Data supplied →
○ ○ ○ ○ ○ ○ ○

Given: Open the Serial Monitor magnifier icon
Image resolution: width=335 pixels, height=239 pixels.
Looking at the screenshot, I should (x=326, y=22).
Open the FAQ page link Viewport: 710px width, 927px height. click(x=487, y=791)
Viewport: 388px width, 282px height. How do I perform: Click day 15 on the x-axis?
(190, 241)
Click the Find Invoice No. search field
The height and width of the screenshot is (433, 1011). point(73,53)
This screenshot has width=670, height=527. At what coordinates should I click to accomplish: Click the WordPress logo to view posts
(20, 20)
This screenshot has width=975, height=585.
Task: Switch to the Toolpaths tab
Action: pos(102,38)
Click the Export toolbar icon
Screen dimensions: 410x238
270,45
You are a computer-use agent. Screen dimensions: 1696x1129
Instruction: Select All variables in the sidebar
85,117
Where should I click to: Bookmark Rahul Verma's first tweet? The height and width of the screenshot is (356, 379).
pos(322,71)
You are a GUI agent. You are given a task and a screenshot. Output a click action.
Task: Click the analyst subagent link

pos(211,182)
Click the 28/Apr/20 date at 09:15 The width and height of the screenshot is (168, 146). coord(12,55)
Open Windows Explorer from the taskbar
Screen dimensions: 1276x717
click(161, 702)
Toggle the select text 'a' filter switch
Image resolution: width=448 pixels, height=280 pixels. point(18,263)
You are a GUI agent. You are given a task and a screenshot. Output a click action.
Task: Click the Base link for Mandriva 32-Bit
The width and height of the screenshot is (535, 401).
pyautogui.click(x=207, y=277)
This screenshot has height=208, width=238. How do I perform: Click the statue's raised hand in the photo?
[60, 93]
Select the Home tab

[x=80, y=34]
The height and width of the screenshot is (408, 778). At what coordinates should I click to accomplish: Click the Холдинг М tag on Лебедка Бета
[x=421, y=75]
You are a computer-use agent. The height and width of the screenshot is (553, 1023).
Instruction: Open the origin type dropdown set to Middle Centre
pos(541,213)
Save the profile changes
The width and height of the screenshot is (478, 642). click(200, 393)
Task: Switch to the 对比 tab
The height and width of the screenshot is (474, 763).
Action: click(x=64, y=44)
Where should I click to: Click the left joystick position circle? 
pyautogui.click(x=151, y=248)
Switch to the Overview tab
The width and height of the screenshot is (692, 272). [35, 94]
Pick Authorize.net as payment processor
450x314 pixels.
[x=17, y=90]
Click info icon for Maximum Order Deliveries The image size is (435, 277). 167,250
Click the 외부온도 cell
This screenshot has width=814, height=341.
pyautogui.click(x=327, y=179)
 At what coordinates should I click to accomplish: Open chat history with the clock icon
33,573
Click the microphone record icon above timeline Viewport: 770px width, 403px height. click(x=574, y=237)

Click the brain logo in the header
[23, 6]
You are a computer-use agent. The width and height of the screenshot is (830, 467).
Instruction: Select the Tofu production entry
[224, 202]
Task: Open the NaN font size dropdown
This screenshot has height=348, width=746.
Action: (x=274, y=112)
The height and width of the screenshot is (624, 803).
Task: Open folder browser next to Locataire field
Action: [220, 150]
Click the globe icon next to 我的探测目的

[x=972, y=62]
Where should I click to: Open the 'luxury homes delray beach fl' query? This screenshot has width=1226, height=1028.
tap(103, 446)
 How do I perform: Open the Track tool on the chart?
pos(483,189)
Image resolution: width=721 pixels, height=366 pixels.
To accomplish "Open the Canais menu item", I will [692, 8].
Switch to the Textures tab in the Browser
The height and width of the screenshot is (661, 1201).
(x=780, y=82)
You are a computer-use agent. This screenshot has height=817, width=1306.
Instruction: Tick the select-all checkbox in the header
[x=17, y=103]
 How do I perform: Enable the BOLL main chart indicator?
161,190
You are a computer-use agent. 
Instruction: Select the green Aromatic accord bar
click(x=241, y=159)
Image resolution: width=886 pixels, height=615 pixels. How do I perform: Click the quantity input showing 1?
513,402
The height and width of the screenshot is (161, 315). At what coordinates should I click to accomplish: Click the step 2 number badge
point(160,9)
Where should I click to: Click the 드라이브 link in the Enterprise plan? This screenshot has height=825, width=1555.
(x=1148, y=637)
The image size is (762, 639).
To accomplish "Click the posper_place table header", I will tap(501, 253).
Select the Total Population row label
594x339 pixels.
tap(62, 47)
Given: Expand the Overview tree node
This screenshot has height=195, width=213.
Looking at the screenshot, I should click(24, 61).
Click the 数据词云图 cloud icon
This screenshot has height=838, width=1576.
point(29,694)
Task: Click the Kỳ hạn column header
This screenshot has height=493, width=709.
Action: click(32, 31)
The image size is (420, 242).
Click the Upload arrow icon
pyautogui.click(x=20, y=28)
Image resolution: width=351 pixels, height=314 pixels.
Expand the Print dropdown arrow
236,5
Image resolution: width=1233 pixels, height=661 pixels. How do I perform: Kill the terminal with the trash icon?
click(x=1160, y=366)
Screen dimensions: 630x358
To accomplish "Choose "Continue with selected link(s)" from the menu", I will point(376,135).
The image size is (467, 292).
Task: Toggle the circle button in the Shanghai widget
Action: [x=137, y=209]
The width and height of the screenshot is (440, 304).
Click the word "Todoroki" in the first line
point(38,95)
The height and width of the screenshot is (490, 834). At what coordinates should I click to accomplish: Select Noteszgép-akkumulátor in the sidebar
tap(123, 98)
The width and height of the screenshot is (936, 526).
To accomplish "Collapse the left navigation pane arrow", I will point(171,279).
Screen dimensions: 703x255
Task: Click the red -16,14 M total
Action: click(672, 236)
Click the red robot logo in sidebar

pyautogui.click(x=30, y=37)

○ ○ ○ ○ ○ ○ ○

Request → Filter the records above, copying each line that contains the word "logo".

Response →
This screenshot has width=670, height=527. At what coordinates should I click to accomplish: Click the WordPress logo to view posts
Click the brain logo in the header
Click the red robot logo in sidebar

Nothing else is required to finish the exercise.